[Collected data]
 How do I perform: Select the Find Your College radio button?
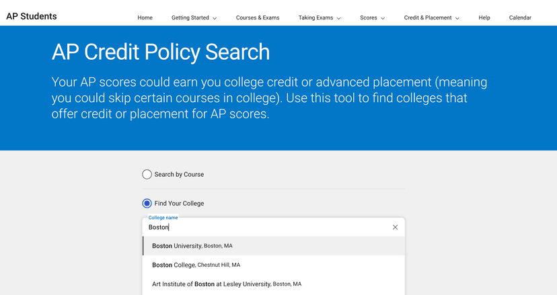click(147, 204)
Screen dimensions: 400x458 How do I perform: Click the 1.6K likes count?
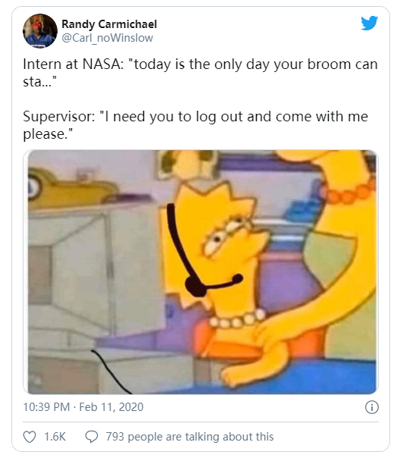pos(55,437)
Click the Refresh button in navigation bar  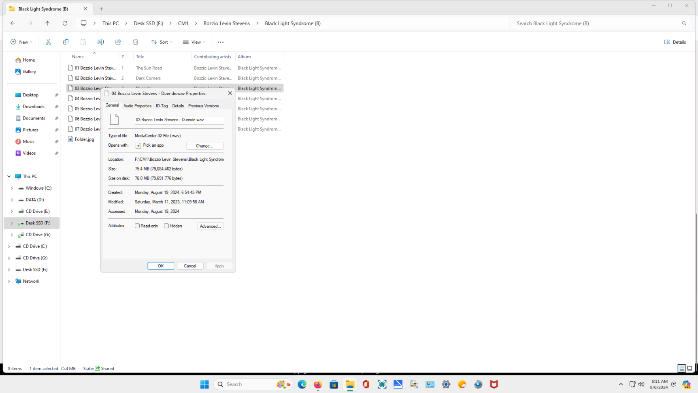(65, 23)
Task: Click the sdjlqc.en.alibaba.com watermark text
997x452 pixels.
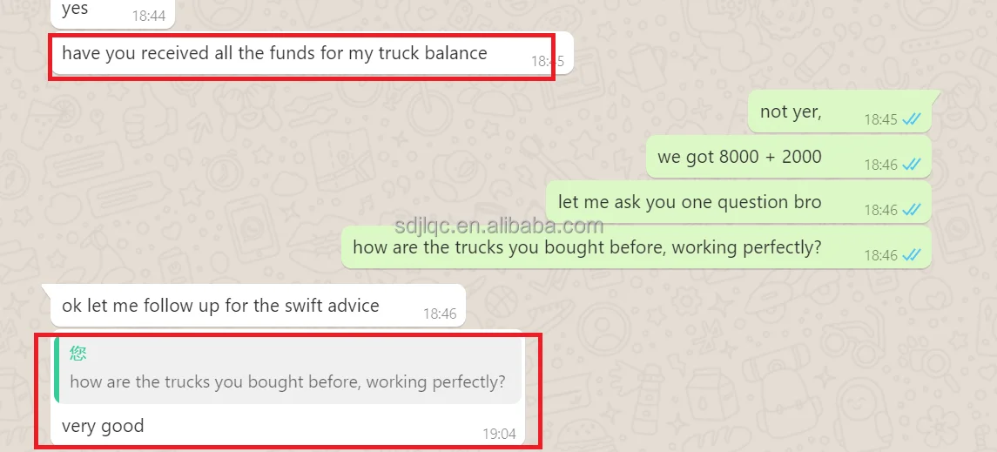Action: 499,226
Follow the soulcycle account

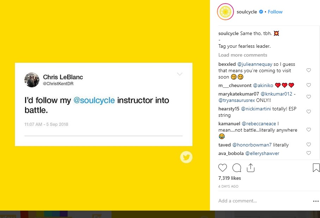pyautogui.click(x=275, y=12)
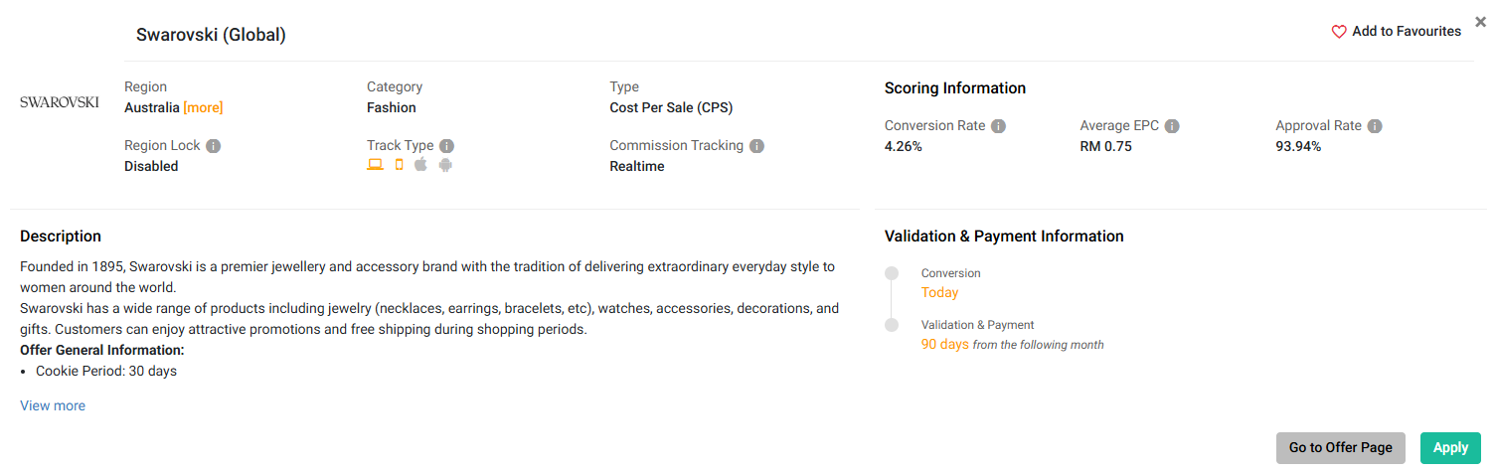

**Brief**
Output exactly the lines from the one containing "Task: Click the" through the last line of the records above, both included, leaving out any pictures.

**Result for this exercise**
Task: Click the sdjlqc.en.alibaba.com watermark text
997x452 pixels.
Action: 499,226
Follow the soulcycle account

pyautogui.click(x=275, y=12)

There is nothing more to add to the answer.